John Everhard, Director at Pegasystems, which works with a number of leading names in financial services and other verticals, said he believes that warnings about robots taking jobs are over the top and the real outcome of workforce automation will be far more nuanced than the ONS’s figures suggest.

“The ONS study highlights roles that have already changed as a result of automation, the role of the supermarket checkout assistant, for instance,” he said. “But a recent study on the Future of Work by Pega found only 41% of respondents expected AI to principally replace human workers in customer-facing roles where emotional intelligence and judgement are key. Consumers still value face-to-face interaction in some scenarios and this cannot be ignored.”

The ONS, he claimed, is also overestimating the speed at which automation is going to have an impact: “Interestingly, they have marked down the future estimate for job losses compared with their previous report – saying the proportion of jobs at high risk of automation decreased slightly between 2011 and 2017, from 8.1% to 7.4%,” he pointed out. “This is because the advent of automation doesn’t necessarily mean humans will be displaced from the workforce. They will simply be diverted to other areas of the business. The figures also don’t take into account job satisfaction – automating processes that currently require manual completion will make a significant difference in enabling staff to perform much more varied roles.”

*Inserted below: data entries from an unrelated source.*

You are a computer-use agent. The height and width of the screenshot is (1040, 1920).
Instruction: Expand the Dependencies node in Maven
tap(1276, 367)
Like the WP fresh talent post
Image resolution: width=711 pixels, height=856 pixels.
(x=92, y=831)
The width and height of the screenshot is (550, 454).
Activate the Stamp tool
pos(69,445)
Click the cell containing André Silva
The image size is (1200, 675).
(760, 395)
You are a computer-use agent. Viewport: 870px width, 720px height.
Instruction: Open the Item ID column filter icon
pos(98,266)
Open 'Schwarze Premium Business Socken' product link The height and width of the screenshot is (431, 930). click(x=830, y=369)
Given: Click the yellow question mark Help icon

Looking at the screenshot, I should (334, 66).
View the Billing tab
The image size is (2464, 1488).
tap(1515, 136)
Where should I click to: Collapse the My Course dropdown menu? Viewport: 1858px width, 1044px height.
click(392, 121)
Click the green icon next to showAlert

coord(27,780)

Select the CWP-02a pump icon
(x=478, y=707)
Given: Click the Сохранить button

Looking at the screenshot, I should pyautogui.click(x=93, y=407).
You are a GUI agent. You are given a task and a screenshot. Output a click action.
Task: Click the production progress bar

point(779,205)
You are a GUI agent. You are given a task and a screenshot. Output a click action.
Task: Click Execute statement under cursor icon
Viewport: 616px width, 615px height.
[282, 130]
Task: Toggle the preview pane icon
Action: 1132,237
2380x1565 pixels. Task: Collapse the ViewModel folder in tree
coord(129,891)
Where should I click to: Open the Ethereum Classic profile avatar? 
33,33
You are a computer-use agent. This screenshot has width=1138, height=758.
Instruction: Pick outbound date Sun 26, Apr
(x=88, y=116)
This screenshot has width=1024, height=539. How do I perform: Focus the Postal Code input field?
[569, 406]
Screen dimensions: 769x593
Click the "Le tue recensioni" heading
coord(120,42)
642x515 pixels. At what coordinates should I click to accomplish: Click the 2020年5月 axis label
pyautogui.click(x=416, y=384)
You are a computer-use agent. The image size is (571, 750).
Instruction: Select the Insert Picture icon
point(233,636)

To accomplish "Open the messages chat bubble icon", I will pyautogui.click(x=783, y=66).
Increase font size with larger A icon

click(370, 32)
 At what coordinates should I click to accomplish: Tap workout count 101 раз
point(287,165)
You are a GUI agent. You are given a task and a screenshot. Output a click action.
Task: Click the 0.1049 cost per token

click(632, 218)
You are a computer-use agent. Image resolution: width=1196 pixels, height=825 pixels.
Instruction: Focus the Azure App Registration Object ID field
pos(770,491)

There is no escaping the growing presence of AI in the workplace, concluded Everhard: “We need to come to terms with the idea of how we’ll all have digital co-workers,” he added. “Therefore, headlines that lambast workplace automation are merely counterproductive. Rather than instilling fear in the youth of today via research that criticises AI, we need to promote the use of the technology in the workplace so that young people are more aware of its benefits and uses when they enter the workforce.”